# Source extract
=======
Please link relevant resources if necessary.


## Before submitting

- [ ] This PR fixes a typo or improves the docs (you can dismiss the
other checks if that's the case).
- [ ] Ran pre-commit to handle lint / formatting issues.
- [ ] Read the [contributor
guideline](https://github.com/meta-llama/llama-stack/blob/main/CONTRIBUTING.md),
      Pull Request section?
- [ ] Updated relevant documentation.
- [ ] Wrote necessary unit or integration tests.
---
 llama_stack/distribution/library_client.py | 130 +++++----------------
 1 file changed, 31 insertions(+), 99 deletions(-)
diff --git a/llama_stack/distribution/library_client.py b/llama_stack/distribution/library_client.py
index 50af2cdea..0c124e64b 100644
--- a/llama_stack/distribution/library_client.py
+++ b/llama_stack/distribution/library_client.py
@@ -9,12 +9,10 @@ import inspect
 import json
 import logging
 import os
-import queue
-import threading
 from concurrent.futures import ThreadPoolExecutor
 from enum import Enum
 from pathlib import Path
-from typing import Any, Generator, get_args, get_origin, Optional, TypeVar
+from typing import Any, get_args, get_origin, Optional, TypeVar
 
 import httpx
 import yaml
@@ -64,71 +62,6 @@ def in_notebook():
     return True
 
 
-def stream_across_asyncio_run_boundary(
-    async_gen_maker,
-    pool_executor: ThreadPoolExecutor,
-    path: Optional[str] = None,
-    provider_data: Optional[dict[str, Any]] = None,
-) -> Generator[T, None, None]:
-    result_queue = queue.Queue()
-    stop_event = threading.Event()
-
-    async def consumer():
-        # make sure we make the generator in the event loop context
-        gen = await async_gen_maker()
-        await start_trace(path, {"__location__": "library_client"})
-        if provider_data:
-            set_request_provider_data(
-                {"X-LlamaStack-Provider-Data": json.dumps(provider_data)}
-            )
-        try:
-            async for item in await gen:
-                result_queue.put(item)
-        except Exception as e:
-            print(f"Error in generator {e}")
-            result_queue.put(e)
-        except asyncio.CancelledError:
-            return
-        finally:
-            result_queue.put(StopIteration)
-            stop_event.set()
-            await end_trace()
-
-    def run_async():
-        # Run our own loop to avoid double async generator cleanup which is done
-        # by asyncio.run()
-        loop = asyncio.new_event_loop()
-        asyncio.set_event_loop(loop)
-        try:
-            task = loop.create_task(consumer())
-            loop.run_until_complete(task)
-        finally:
-            # Handle pending tasks like a generator's athrow()
=======
# Data section
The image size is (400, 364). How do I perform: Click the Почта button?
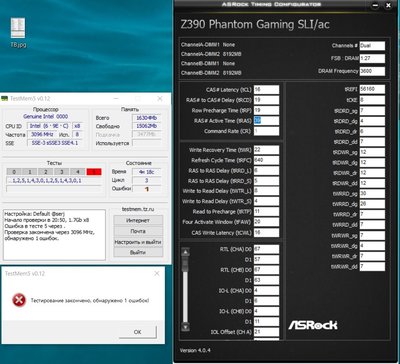138,231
=======
# Instructions
[a] Answer these questions using the pull request excerpt, one answer per line, marked like the questions:
(i) How many insertions and deletions does the excerpt report for the changed file?
(ii) Which two modules have their import lines removed?
(iii) Which name is dropped from the import line that begins "from typing import"?
[b] Name every parameter of the function stream_across_asyncio_run_boundary as defined in the pull request excerpt.
[c] Reproduce the part of the pull request excerpt between "## Before submitting" and "Updated relevant documentation.", inclusive.

# Outputs
[a]
(i) 31 insertions and 99 deletions.
(ii) queue and threading.
(iii) Generator.

[b] async_gen_maker, pool_executor, path, provider_data

[c]
## Before submitting

- [ ] This PR fixes a typo or improves the docs (you can dismiss the
other checks if that's the case).
- [ ] Ran pre-commit to handle lint / formatting issues.
- [ ] Read the [contributor
guideline](https://github.com/meta-llama/llama-stack/blob/main/CONTRIBUTING.md),
      Pull Request section?
- [ ] Updated relevant documentation.